-- begin The data --
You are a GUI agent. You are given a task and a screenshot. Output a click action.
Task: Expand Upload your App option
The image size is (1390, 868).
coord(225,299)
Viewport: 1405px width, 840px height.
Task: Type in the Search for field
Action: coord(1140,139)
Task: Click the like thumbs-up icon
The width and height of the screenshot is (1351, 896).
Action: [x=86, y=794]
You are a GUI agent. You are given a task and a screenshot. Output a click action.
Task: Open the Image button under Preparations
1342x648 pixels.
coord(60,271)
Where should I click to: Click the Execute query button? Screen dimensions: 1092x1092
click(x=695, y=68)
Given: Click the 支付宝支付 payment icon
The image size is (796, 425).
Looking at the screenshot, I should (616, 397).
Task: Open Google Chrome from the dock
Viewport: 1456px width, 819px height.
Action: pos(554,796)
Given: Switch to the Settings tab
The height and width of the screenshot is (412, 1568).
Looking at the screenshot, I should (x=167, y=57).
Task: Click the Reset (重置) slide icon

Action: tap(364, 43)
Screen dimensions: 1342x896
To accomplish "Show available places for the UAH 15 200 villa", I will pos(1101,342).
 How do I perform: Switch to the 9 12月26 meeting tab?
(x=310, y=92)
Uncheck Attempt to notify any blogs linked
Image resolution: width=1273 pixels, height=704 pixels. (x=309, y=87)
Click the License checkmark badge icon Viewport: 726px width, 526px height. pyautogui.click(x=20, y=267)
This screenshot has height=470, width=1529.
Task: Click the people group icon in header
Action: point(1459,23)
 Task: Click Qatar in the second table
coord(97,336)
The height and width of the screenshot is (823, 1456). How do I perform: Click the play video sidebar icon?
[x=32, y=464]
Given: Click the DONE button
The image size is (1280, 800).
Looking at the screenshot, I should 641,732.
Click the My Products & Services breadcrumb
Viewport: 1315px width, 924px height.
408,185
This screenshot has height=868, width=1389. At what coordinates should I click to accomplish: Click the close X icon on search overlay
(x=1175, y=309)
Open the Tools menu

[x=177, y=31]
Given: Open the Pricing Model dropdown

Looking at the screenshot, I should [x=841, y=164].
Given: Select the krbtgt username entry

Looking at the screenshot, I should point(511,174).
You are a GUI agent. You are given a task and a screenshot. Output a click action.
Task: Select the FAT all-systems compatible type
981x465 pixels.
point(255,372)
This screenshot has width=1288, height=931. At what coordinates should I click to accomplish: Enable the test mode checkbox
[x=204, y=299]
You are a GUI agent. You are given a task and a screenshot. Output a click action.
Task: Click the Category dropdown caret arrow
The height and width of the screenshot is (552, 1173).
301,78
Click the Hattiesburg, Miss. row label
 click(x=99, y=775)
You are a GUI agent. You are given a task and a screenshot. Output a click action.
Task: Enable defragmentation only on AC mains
-- end The data --
== To be done ==
Rewrite the rows above, substituting "desktop assistant" for every instance of "GUI agent" and leaving all other text unchanged.

== Correct answer ==
You are a desktop assistant. You are given a task and a screenshot. Output a click action.
Task: Expand Upload your App option
The image size is (1390, 868).
coord(225,299)
Viewport: 1405px width, 840px height.
Task: Type in the Search for field
Action: coord(1140,139)
Task: Click the like thumbs-up icon
The width and height of the screenshot is (1351, 896).
Action: [x=86, y=794]
You are a desktop assistant. You are given a task and a screenshot. Output a click action.
Task: Open the Image button under Preparations
1342x648 pixels.
coord(60,271)
Where should I click to: Click the Execute query button? Screen dimensions: 1092x1092
click(x=695, y=68)
Given: Click the 支付宝支付 payment icon
The image size is (796, 425).
Looking at the screenshot, I should (616, 397).
Task: Open Google Chrome from the dock
Viewport: 1456px width, 819px height.
Action: pos(554,796)
Given: Switch to the Settings tab
The height and width of the screenshot is (412, 1568).
Looking at the screenshot, I should (x=167, y=57).
Task: Click the Reset (重置) slide icon

Action: tap(364, 43)
Screen dimensions: 1342x896
To accomplish "Show available places for the UAH 15 200 villa", I will pos(1101,342).
 How do I perform: Switch to the 9 12月26 meeting tab?
(x=310, y=92)
Uncheck Attempt to notify any blogs linked
Image resolution: width=1273 pixels, height=704 pixels. (x=309, y=87)
Click the License checkmark badge icon Viewport: 726px width, 526px height. pyautogui.click(x=20, y=267)
This screenshot has height=470, width=1529.
Task: Click the people group icon in header
Action: point(1459,23)
 Task: Click Qatar in the second table
coord(97,336)
The height and width of the screenshot is (823, 1456). How do I perform: Click the play video sidebar icon?
[x=32, y=464]
Given: Click the DONE button
The image size is (1280, 800).
Looking at the screenshot, I should 641,732.
Click the My Products & Services breadcrumb
Viewport: 1315px width, 924px height.
408,185
This screenshot has height=868, width=1389. At what coordinates should I click to accomplish: Click the close X icon on search overlay
(x=1175, y=309)
Open the Tools menu

[x=177, y=31]
Given: Open the Pricing Model dropdown

Looking at the screenshot, I should [x=841, y=164].
Given: Select the krbtgt username entry

Looking at the screenshot, I should point(511,174).
You are a desktop assistant. You are given a task and a screenshot. Output a click action.
Task: Select the FAT all-systems compatible type
981x465 pixels.
point(255,372)
This screenshot has width=1288, height=931. At what coordinates should I click to accomplish: Enable the test mode checkbox
[x=204, y=299]
You are a desktop assistant. You are given a task and a screenshot. Output a click action.
Task: Click the Category dropdown caret arrow
The height and width of the screenshot is (552, 1173).
301,78
Click the Hattiesburg, Miss. row label
 click(x=99, y=775)
You are a desktop assistant. You are given a task and a screenshot. Output a click action.
Task: Enable defragmentation only on AC mains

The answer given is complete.